As he turned into their street he saw her coming out of the front door, wearing jeans and a sweater, her hair pulled free of its ponytail. He started to jog and reached her as she stepped onto the pavement. They stood in front of each other, apprehensive and uncomfortable.

‘Where do you want to walk?’ he asked.

‘Is doesn’t matter.’

‘Shall we go down to the river?’

They walked in strained silence for most of the way, passing groups of people enjoying the warm evening, standing outside pubs, spilling onto the pavement, laughing and joking, others rushing to get home or heading to the park for an evening kick-about.
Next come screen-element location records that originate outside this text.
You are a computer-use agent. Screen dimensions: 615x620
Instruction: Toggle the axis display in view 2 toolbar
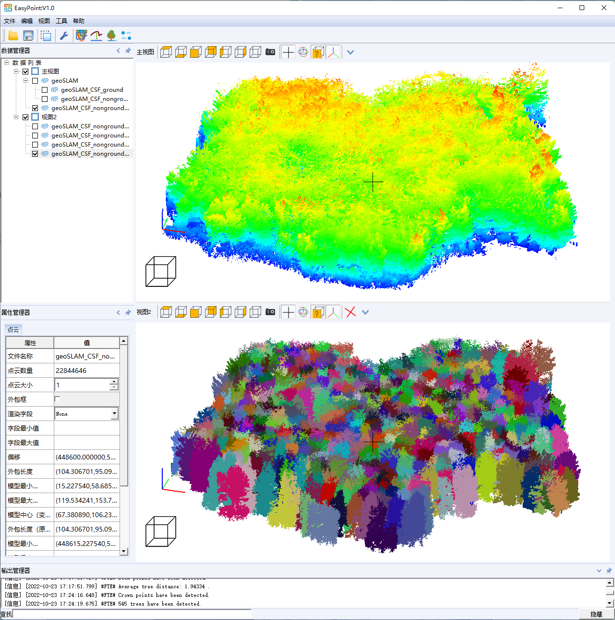click(x=333, y=312)
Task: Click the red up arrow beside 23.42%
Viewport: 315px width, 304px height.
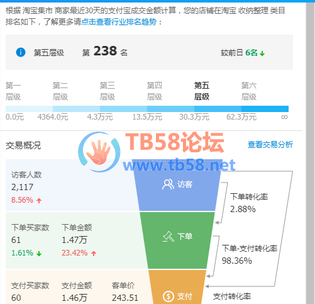Action: click(94, 254)
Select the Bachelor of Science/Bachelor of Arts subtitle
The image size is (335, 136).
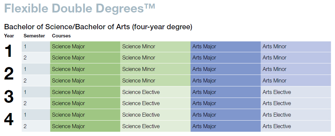98,27
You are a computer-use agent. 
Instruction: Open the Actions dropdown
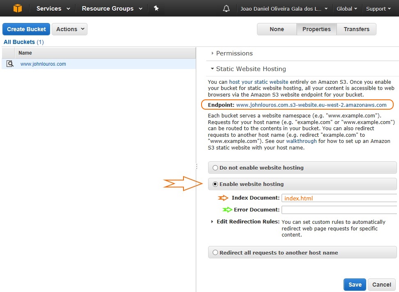69,29
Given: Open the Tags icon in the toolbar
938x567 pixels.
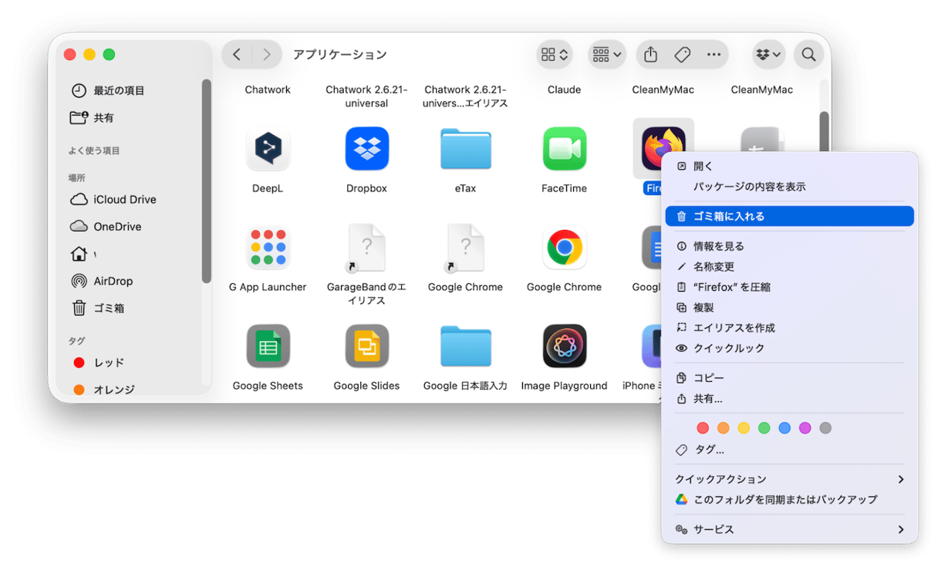Looking at the screenshot, I should 682,54.
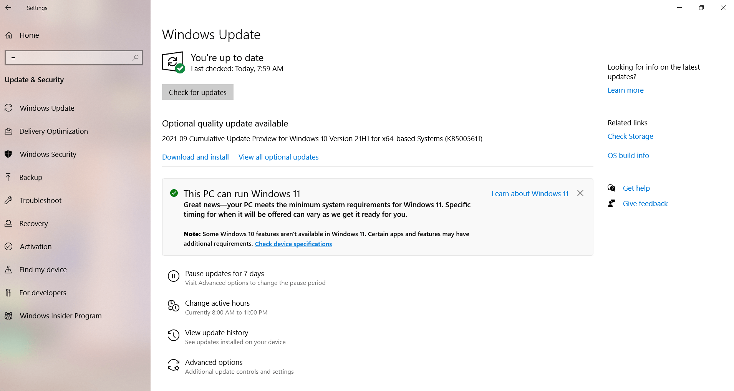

Without warning she stopped in her tracks. ‘You know,’ she said, her voice tempered with anger. ‘I never once questioned you. I never once asked you to tell me why. I just accepted it because I loved you.’ She glanced over his shoulder and placed her hands on her hips, looked at him again. ‘You need to tell me why. You need to explain it to me. Right now.’

He thrust his hands deep in his pockets and thought for a moment or two, trying to formulate his mush of reasons into a coherent answer. He knew there was nothing he could say that was going to help. The argument they were going to have was unavoidable. ‘I have no idea how to be a father.’

‘That’s not good enough! Nobody knows how to be a parent until they become one.’ She shook her head. ‘You can’t have that.’

‘It’s true. The thought of it scares the shit out of me. I learned nothing from my father. Nothing at all. How on earth can I think of becoming a father if I’ve nothing to fall back on?’

He saw his family then, the three of them standing in the car park outside the halls of residence, his mother fussing around him, reminding him to do his laundry, kissing him, trying not to cry, his father in the background, hands clasped behind his back, face devoid of emotion. For Will this was a new start. Moving out of home with no intention of moving back. His first step into adulthood. He’d looked at his father, given him a moment or two to step forward, but the man didn’t make any move towards him.

Be the bigger man, Will told himself. You must be the bigger man.

So Will walked up to him and offered his hand. His father took it and they shook briefly, both grasping the other too firmly. Will straightened his back and smiled awkwardly.

‘I guess I’ll see you at Christmas, then,’ he’d said, unsure what else to say.

‘I’m sure we’ll see you before then,’ his father had replied, his eyes stony. ‘You’re bound to cock it up. You always do.’

Will looked at his wife, her questioning eyes burning with livid incomprehension. ‘I’d get it wrong, Harmony. If I tried to be a father, I know I would. It’s not worth the risk. I’m not strong like you.’

‘I’m not strong.’ She started walking again, her eyes focused on where she was going, her mind working overtime. ‘I’m not strong at all.’

‘But you are,’ he said, catching up with her. ‘It was the first thing I noticed when we got talking the day we met. You’d seemed vulnerable and sweet when you were scrabbling around on the floor for your books and then we got talking and I was blown away by how determined you were. How independent, with all this fight inside you. You hadn’t had things easy, but you were gutsy and secure, and so optimistic.’